Return the lines of the listing below exactly as they appear, beginning at the one with "This screenshot has height=588, width=875." and stopping after the one with "The image size is (865, 372)."; do not include pictures.

START DATA

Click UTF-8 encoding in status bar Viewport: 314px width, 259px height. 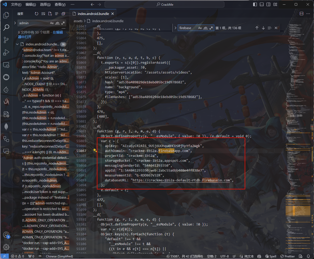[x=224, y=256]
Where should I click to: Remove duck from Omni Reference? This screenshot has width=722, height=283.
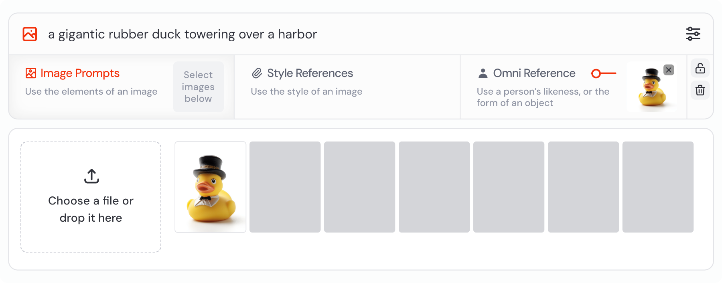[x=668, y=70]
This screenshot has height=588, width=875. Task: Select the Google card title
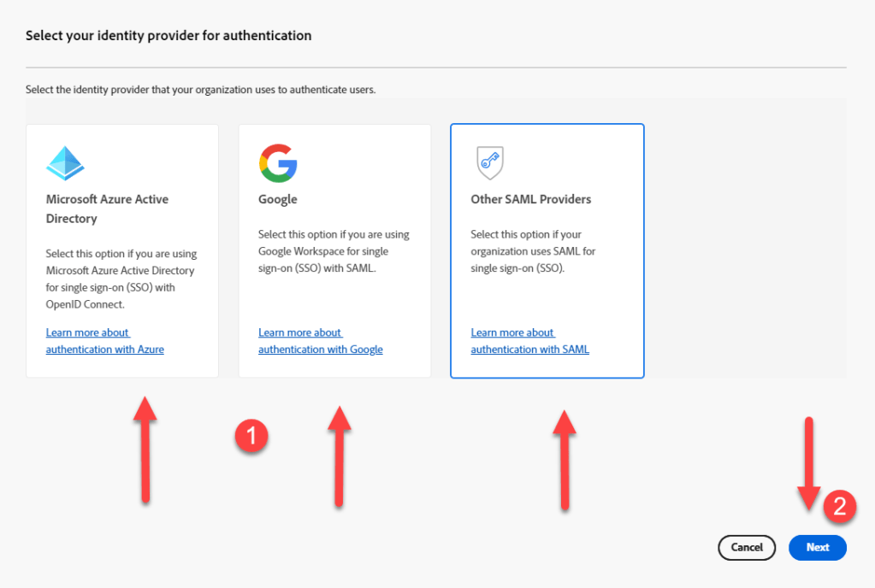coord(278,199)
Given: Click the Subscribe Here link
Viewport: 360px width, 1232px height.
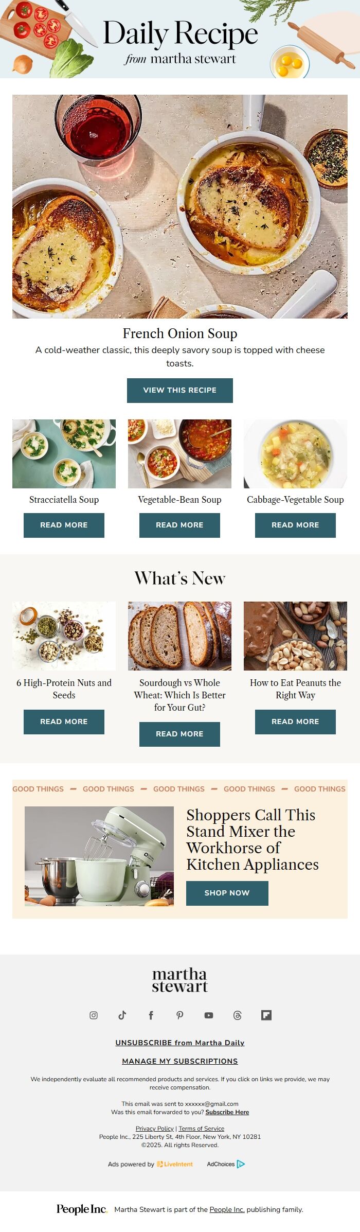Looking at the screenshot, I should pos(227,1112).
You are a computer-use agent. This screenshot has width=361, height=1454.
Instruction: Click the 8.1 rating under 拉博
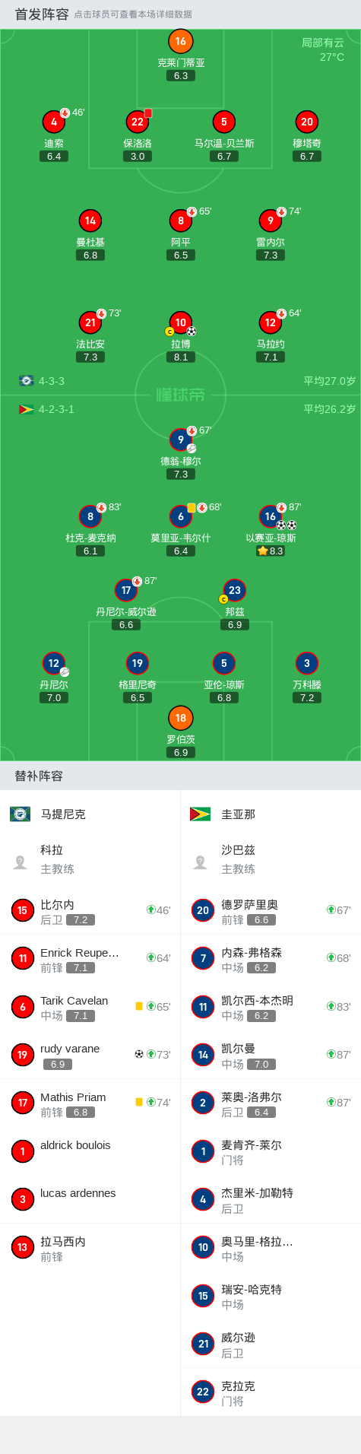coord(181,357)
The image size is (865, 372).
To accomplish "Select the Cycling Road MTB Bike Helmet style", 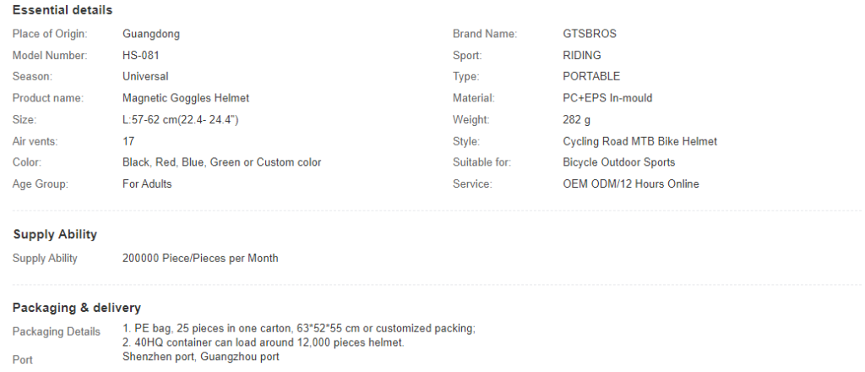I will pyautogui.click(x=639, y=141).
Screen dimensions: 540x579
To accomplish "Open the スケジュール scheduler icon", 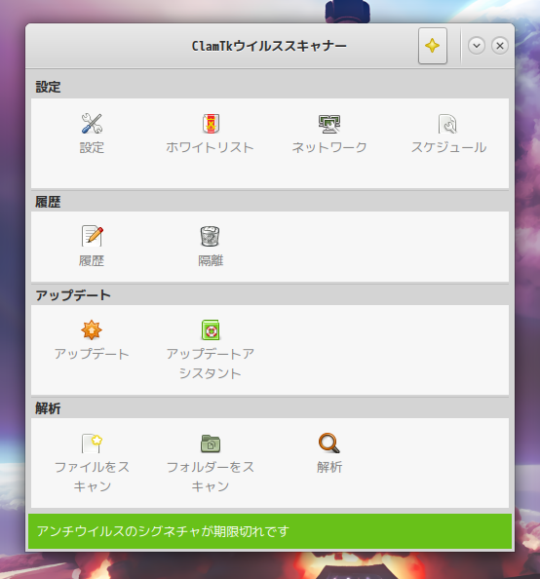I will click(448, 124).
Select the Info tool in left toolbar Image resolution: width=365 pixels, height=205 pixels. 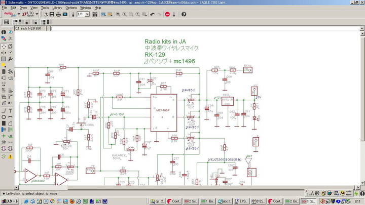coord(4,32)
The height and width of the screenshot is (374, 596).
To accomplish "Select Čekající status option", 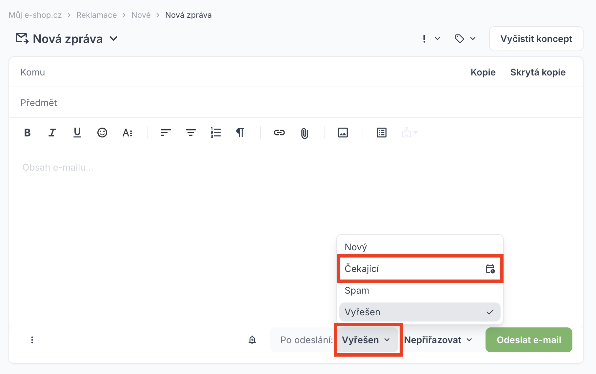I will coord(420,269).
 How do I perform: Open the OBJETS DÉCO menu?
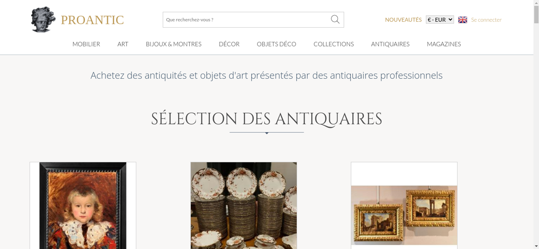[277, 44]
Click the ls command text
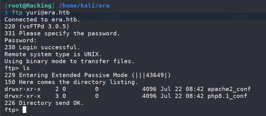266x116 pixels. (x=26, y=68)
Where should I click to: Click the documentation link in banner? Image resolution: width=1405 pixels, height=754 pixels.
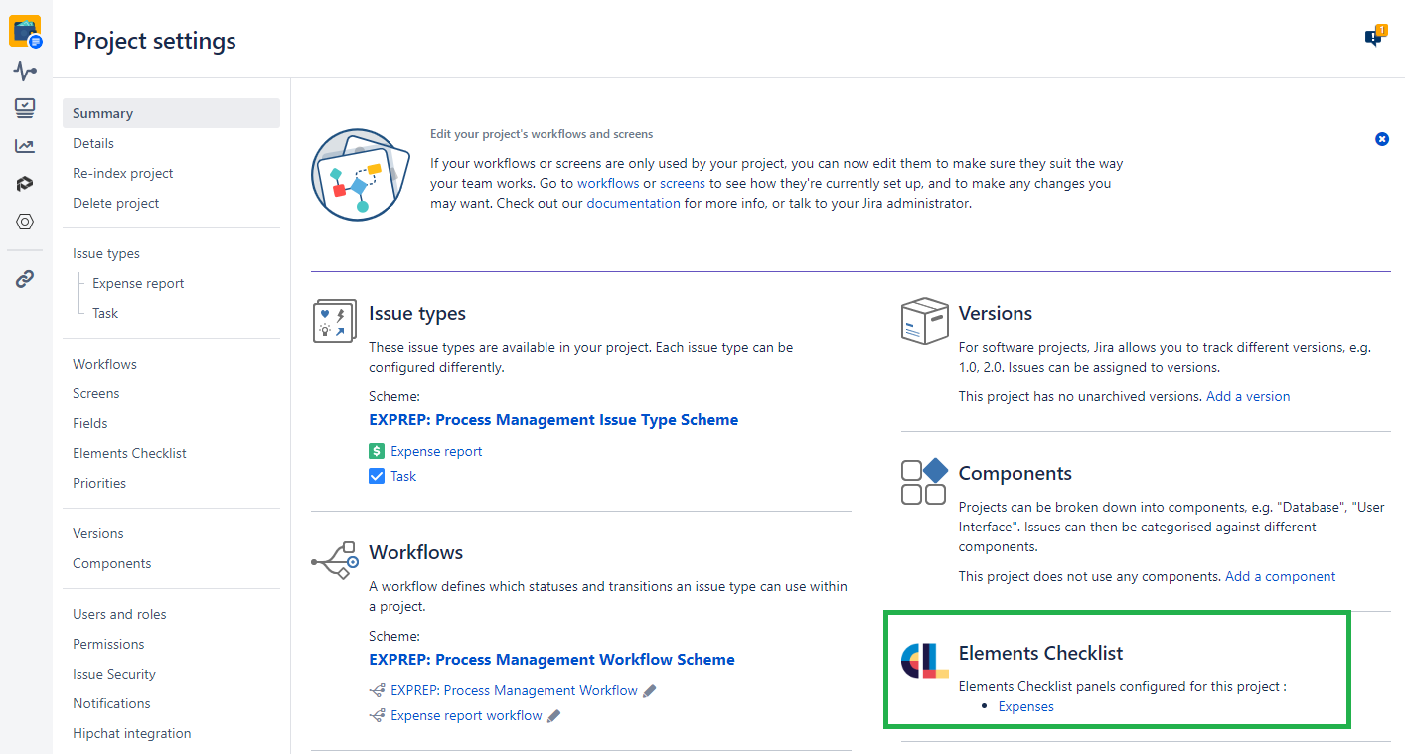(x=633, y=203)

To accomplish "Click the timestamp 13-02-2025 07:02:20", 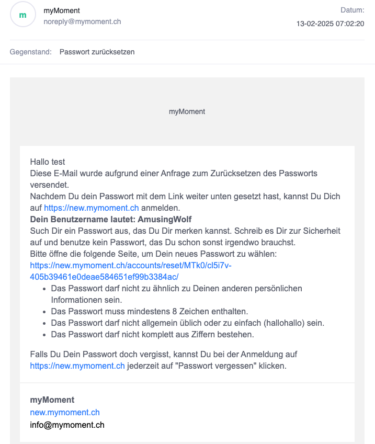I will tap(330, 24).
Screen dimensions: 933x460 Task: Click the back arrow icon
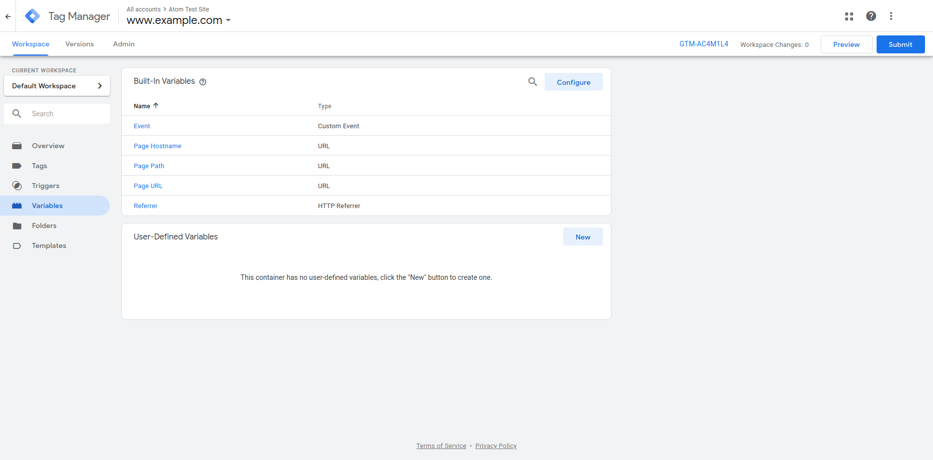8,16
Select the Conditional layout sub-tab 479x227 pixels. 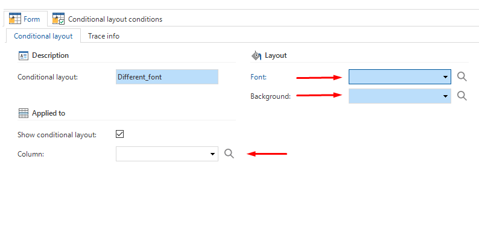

END DATA

[SOLUTION FOR THIS PROBLEM]
This screenshot has height=588, width=875. Task: Select the Google card title
coord(278,199)
Given: Click the Subscribe Here link
Viewport: 360px width, 1232px height.
Looking at the screenshot, I should pos(227,1112).
You are a computer-use agent. This screenshot has width=361, height=1454.
Instruction: Click the 8.1 rating under 拉博
coord(181,357)
The image size is (865, 372).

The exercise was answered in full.